Task brief:
Repeat every record exactly as given.

Pixel coordinate grounding data:
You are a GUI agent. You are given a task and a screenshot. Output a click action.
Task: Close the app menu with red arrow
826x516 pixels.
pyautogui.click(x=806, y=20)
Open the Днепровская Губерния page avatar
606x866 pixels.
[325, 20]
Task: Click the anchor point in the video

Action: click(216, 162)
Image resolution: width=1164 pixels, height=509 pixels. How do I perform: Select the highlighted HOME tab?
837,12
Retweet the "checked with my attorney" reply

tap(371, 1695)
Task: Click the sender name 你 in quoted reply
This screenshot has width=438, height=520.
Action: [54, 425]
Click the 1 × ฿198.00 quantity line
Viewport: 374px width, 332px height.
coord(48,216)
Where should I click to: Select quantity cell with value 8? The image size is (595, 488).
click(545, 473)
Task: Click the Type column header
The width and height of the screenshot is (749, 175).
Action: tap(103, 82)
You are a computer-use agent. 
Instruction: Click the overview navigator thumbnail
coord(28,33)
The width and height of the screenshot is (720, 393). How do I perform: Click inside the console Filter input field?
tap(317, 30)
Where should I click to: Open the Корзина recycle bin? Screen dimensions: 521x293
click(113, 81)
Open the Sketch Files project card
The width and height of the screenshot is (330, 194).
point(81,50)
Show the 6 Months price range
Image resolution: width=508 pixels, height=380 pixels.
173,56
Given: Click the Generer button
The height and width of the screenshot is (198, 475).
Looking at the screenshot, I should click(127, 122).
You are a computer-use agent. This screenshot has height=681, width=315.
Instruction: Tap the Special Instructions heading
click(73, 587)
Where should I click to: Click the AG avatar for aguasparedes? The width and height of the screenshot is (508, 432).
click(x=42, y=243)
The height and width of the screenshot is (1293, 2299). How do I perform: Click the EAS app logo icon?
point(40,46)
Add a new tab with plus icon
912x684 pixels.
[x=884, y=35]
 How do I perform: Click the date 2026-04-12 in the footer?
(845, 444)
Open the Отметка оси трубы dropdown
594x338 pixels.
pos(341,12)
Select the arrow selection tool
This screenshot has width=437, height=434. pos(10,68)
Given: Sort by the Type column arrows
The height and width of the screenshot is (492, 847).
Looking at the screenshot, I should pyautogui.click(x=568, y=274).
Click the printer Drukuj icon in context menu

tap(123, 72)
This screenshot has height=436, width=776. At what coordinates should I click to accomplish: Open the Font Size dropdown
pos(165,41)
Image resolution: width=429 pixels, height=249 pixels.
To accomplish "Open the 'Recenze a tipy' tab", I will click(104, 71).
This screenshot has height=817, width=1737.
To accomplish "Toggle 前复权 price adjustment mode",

Response area:
You are a GUI agent. You are given a task and a screenshot. Output a click action.
Task: Close the app menu with red arrow
826x516 pixels.
pyautogui.click(x=806, y=20)
Open the Днепровская Губерния page avatar
606x866 pixels.
[325, 20]
Task: Click the anchor point in the video

Action: click(216, 162)
Image resolution: width=1164 pixels, height=509 pixels. How do I perform: Select the highlighted HOME tab?
837,12
Retweet the "checked with my attorney" reply

tap(371, 1695)
Task: Click the sender name 你 in quoted reply
This screenshot has width=438, height=520.
Action: [54, 425]
Click the 1 × ฿198.00 quantity line
Viewport: 374px width, 332px height.
coord(48,216)
Where should I click to: Select quantity cell with value 8? The image size is (595, 488).
click(545, 473)
Task: Click the Type column header
The width and height of the screenshot is (749, 175).
Action: tap(103, 82)
You are a computer-use agent. 
Instruction: Click the overview navigator thumbnail
coord(28,33)
The width and height of the screenshot is (720, 393). How do I perform: Click inside the console Filter input field?
tap(317, 30)
Where should I click to: Open the Корзина recycle bin? Screen dimensions: 521x293
click(113, 81)
Open the Sketch Files project card
The width and height of the screenshot is (330, 194).
point(81,50)
Show the 6 Months price range
Image resolution: width=508 pixels, height=380 pixels.
173,56
Given: Click the Generer button
The height and width of the screenshot is (198, 475).
Looking at the screenshot, I should click(127, 122).
You are a computer-use agent. This screenshot has height=681, width=315.
Instruction: Tap the Special Instructions heading
click(73, 587)
Where should I click to: Click the AG avatar for aguasparedes? The width and height of the screenshot is (508, 432).
click(x=42, y=243)
The height and width of the screenshot is (1293, 2299). How do I perform: Click the EAS app logo icon?
point(40,46)
Add a new tab with plus icon
912x684 pixels.
[x=884, y=35]
 How do I perform: Click the date 2026-04-12 in the footer?
(845, 444)
Open the Отметка оси трубы dropdown
594x338 pixels.
pos(341,12)
Select the arrow selection tool
This screenshot has width=437, height=434. pos(10,68)
Given: Sort by the Type column arrows
The height and width of the screenshot is (492, 847).
Looking at the screenshot, I should pyautogui.click(x=568, y=274).
Click the printer Drukuj icon in context menu

tap(123, 72)
This screenshot has height=436, width=776. At what coordinates should I click to accomplish: Open the Font Size dropdown
pos(165,41)
Image resolution: width=429 pixels, height=249 pixels.
To accomplish "Open the 'Recenze a tipy' tab", I will click(104, 71).
This screenshot has height=817, width=1737.
To accomplish "Toggle 前复权 price adjustment mode",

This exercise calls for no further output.